Work order — An exact copy of the data below is required; return it in full.
*** Opening Information shown ***
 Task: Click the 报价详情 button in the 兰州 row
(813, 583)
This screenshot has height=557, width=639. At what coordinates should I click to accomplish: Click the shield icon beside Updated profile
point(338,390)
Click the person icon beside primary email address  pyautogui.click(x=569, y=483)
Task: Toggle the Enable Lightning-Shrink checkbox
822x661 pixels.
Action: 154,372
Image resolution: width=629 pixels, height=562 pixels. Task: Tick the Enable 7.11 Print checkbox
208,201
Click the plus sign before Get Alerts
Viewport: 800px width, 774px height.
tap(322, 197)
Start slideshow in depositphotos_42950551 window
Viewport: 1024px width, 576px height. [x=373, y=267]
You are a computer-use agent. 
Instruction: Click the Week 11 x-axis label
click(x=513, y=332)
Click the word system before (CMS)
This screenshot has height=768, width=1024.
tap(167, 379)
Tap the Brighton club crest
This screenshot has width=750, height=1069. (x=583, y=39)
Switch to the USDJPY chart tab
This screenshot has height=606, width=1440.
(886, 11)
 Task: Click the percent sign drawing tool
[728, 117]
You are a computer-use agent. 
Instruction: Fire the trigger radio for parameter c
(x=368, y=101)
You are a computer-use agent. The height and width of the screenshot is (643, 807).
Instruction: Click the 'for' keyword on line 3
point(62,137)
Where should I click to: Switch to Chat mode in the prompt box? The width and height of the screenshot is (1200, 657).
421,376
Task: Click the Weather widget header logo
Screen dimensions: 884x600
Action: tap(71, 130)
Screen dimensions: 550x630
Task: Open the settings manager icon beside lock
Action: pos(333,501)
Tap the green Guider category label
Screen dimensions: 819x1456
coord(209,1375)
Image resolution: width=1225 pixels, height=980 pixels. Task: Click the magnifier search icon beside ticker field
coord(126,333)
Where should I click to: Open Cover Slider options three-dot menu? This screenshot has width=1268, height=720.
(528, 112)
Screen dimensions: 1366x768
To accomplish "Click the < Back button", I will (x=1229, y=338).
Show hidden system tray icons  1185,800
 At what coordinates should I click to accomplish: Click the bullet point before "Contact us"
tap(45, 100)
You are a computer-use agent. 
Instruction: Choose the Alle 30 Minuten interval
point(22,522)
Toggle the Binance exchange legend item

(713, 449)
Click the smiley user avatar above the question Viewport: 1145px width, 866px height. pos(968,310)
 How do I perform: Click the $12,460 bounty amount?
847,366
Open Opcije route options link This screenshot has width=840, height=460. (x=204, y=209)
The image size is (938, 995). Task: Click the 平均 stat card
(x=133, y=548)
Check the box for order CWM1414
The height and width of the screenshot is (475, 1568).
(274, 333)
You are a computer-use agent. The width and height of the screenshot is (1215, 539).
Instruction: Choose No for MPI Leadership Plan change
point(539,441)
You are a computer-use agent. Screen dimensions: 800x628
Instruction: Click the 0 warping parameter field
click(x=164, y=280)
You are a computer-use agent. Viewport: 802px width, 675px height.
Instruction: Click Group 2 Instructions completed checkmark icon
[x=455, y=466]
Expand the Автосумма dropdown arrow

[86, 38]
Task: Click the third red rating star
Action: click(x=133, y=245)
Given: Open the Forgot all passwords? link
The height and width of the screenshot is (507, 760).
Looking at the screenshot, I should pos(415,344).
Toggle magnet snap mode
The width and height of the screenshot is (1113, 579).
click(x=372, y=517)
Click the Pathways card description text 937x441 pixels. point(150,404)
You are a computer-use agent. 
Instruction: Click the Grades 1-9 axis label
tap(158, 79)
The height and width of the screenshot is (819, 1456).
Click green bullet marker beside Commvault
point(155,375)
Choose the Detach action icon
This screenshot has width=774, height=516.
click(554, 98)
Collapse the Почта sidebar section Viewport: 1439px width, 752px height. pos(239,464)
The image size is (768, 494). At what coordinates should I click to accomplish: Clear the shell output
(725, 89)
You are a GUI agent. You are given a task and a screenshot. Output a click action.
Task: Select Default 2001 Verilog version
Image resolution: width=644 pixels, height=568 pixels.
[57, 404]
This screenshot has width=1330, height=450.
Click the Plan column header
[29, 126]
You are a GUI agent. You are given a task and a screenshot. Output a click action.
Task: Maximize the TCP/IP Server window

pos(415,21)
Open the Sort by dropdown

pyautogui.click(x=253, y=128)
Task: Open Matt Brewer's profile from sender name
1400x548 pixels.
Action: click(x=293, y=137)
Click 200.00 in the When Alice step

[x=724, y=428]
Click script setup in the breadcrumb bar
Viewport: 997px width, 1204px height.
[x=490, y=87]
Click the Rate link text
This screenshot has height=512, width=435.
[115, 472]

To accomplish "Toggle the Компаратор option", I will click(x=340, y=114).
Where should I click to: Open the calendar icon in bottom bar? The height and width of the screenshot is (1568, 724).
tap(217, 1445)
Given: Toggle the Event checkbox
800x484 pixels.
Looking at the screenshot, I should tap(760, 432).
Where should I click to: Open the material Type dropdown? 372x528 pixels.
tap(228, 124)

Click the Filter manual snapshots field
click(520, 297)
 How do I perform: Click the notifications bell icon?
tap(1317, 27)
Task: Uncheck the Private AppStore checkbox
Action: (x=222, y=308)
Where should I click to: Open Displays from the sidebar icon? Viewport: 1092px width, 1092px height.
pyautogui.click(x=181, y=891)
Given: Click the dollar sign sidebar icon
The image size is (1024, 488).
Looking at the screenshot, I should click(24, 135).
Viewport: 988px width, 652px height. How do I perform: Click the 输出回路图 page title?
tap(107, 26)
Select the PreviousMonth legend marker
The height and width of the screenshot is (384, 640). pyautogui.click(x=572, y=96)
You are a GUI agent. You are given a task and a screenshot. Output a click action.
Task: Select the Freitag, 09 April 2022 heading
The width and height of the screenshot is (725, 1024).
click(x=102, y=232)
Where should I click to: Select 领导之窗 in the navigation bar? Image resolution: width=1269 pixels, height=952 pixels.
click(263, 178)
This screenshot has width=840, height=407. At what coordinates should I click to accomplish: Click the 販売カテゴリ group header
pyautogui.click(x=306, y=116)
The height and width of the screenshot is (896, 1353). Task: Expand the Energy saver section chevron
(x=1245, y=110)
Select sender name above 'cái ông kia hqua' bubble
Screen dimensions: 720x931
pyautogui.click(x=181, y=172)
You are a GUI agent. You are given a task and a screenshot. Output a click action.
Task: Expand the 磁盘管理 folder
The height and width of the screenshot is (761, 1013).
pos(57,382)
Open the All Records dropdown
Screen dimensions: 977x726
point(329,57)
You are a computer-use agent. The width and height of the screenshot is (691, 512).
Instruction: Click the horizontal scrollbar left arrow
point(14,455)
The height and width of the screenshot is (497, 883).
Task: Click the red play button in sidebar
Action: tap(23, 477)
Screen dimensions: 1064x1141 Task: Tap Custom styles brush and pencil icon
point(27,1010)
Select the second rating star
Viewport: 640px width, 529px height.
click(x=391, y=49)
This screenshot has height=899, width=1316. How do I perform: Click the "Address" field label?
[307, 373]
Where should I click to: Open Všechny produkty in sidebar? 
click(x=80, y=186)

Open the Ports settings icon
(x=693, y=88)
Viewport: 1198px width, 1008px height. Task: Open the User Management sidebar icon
*** Closing Information shown ***
Task result —
 Task: Click the 报价详情 button in the 兰州 row
(813, 583)
This screenshot has height=557, width=639. At what coordinates should I click to accomplish: Click the shield icon beside Updated profile
point(338,390)
Click the person icon beside primary email address  pyautogui.click(x=569, y=483)
Task: Toggle the Enable Lightning-Shrink checkbox
822x661 pixels.
Action: 154,372
Image resolution: width=629 pixels, height=562 pixels. Task: Tick the Enable 7.11 Print checkbox
208,201
Click the plus sign before Get Alerts
Viewport: 800px width, 774px height.
tap(322, 197)
Start slideshow in depositphotos_42950551 window
Viewport: 1024px width, 576px height. [x=373, y=267]
You are a computer-use agent. 
Instruction: Click the Week 11 x-axis label
click(x=513, y=332)
Click the word system before (CMS)
This screenshot has height=768, width=1024.
tap(167, 379)
Tap the Brighton club crest
This screenshot has width=750, height=1069. (x=583, y=39)
Switch to the USDJPY chart tab
This screenshot has height=606, width=1440.
(886, 11)
 Task: Click the percent sign drawing tool
[728, 117]
You are a computer-use agent. 
Instruction: Fire the trigger radio for parameter c
(x=368, y=101)
You are a computer-use agent. The height and width of the screenshot is (643, 807).
Instruction: Click the 'for' keyword on line 3
point(62,137)
Where should I click to: Switch to Chat mode in the prompt box? The width and height of the screenshot is (1200, 657).
421,376
Task: Click the Weather widget header logo
Screen dimensions: 884x600
Action: tap(71, 130)
Screen dimensions: 550x630
Task: Open the settings manager icon beside lock
Action: pos(333,501)
Tap the green Guider category label
Screen dimensions: 819x1456
coord(209,1375)
Image resolution: width=1225 pixels, height=980 pixels. Task: Click the magnifier search icon beside ticker field
coord(126,333)
Where should I click to: Open Cover Slider options three-dot menu? This screenshot has width=1268, height=720.
(528, 112)
Screen dimensions: 1366x768
To accomplish "Click the < Back button", I will (x=1229, y=338).
Show hidden system tray icons  1185,800
 At what coordinates should I click to accomplish: Click the bullet point before "Contact us"
tap(45, 100)
You are a computer-use agent. 
Instruction: Choose the Alle 30 Minuten interval
point(22,522)
Toggle the Binance exchange legend item

(713, 449)
Click the smiley user avatar above the question Viewport: 1145px width, 866px height. pos(968,310)
 How do I perform: Click the $12,460 bounty amount?
847,366
Open Opcije route options link This screenshot has width=840, height=460. (x=204, y=209)
The image size is (938, 995). Task: Click the 平均 stat card
(x=133, y=548)
Check the box for order CWM1414
The height and width of the screenshot is (475, 1568).
(274, 333)
You are a computer-use agent. The width and height of the screenshot is (1215, 539).
Instruction: Choose No for MPI Leadership Plan change
point(539,441)
You are a computer-use agent. Screen dimensions: 800x628
Instruction: Click the 0 warping parameter field
click(x=164, y=280)
You are a computer-use agent. Viewport: 802px width, 675px height.
Instruction: Click Group 2 Instructions completed checkmark icon
[x=455, y=466]
Expand the Автосумма dropdown arrow

[86, 38]
Task: Click the third red rating star
Action: click(x=133, y=245)
Given: Open the Forgot all passwords? link
The height and width of the screenshot is (507, 760).
Looking at the screenshot, I should pos(415,344).
Toggle magnet snap mode
The width and height of the screenshot is (1113, 579).
click(x=372, y=517)
Click the Pathways card description text 937x441 pixels. point(150,404)
You are a computer-use agent. 
Instruction: Click the Grades 1-9 axis label
tap(158, 79)
The height and width of the screenshot is (819, 1456).
Click green bullet marker beside Commvault
point(155,375)
Choose the Detach action icon
This screenshot has width=774, height=516.
click(554, 98)
Collapse the Почта sidebar section Viewport: 1439px width, 752px height. pos(239,464)
The image size is (768, 494). At what coordinates should I click to accomplish: Clear the shell output
(725, 89)
You are a GUI agent. You are given a task and a screenshot. Output a click action.
Task: Select Default 2001 Verilog version
Image resolution: width=644 pixels, height=568 pixels.
[57, 404]
This screenshot has width=1330, height=450.
Click the Plan column header
[29, 126]
You are a GUI agent. You are given a task and a screenshot. Output a click action.
Task: Maximize the TCP/IP Server window

pos(415,21)
Open the Sort by dropdown

pyautogui.click(x=253, y=128)
Task: Open Matt Brewer's profile from sender name
1400x548 pixels.
Action: click(x=293, y=137)
Click 200.00 in the When Alice step

[x=724, y=428]
Click script setup in the breadcrumb bar
Viewport: 997px width, 1204px height.
[x=490, y=87]
Click the Rate link text
This screenshot has height=512, width=435.
[115, 472]

To accomplish "Toggle the Компаратор option", I will click(x=340, y=114).
Where should I click to: Open the calendar icon in bottom bar? The height and width of the screenshot is (1568, 724).
tap(217, 1445)
Given: Toggle the Event checkbox
800x484 pixels.
Looking at the screenshot, I should tap(760, 432).
Where should I click to: Open the material Type dropdown? 372x528 pixels.
tap(228, 124)

Click the Filter manual snapshots field
click(520, 297)
 How do I perform: Click the notifications bell icon?
tap(1317, 27)
Task: Uncheck the Private AppStore checkbox
Action: (x=222, y=308)
Where should I click to: Open Displays from the sidebar icon? Viewport: 1092px width, 1092px height.
pyautogui.click(x=181, y=891)
Given: Click the dollar sign sidebar icon
The image size is (1024, 488).
Looking at the screenshot, I should click(24, 135).
Viewport: 988px width, 652px height. How do I perform: Click the 输出回路图 page title?
tap(107, 26)
Select the PreviousMonth legend marker
The height and width of the screenshot is (384, 640). pyautogui.click(x=572, y=96)
You are a GUI agent. You are given a task and a screenshot. Output a click action.
Task: Select the Freitag, 09 April 2022 heading
The width and height of the screenshot is (725, 1024).
click(x=102, y=232)
Where should I click to: Select 领导之窗 in the navigation bar? Image resolution: width=1269 pixels, height=952 pixels.
click(263, 178)
This screenshot has width=840, height=407. At what coordinates should I click to accomplish: Click the 販売カテゴリ group header
pyautogui.click(x=306, y=116)
The height and width of the screenshot is (896, 1353). Task: Expand the Energy saver section chevron
(x=1245, y=110)
Select sender name above 'cái ông kia hqua' bubble
Screen dimensions: 720x931
pyautogui.click(x=181, y=172)
You are a GUI agent. You are given a task and a screenshot. Output a click action.
Task: Expand the 磁盘管理 folder
The height and width of the screenshot is (761, 1013).
pos(57,382)
Open the All Records dropdown
Screen dimensions: 977x726
point(329,57)
You are a computer-use agent. The width and height of the screenshot is (691, 512).
Instruction: Click the horizontal scrollbar left arrow
point(14,455)
The height and width of the screenshot is (497, 883).
Task: Click the red play button in sidebar
Action: tap(23, 477)
Screen dimensions: 1064x1141 Task: Tap Custom styles brush and pencil icon
point(27,1010)
Select the second rating star
Viewport: 640px width, 529px height.
click(x=391, y=49)
This screenshot has height=899, width=1316. How do I perform: Click the "Address" field label?
[307, 373]
Where should I click to: Open Všechny produkty in sidebar? 
click(x=80, y=186)

Open the Ports settings icon
(x=693, y=88)
Viewport: 1198px width, 1008px height. Task: Open the User Management sidebar icon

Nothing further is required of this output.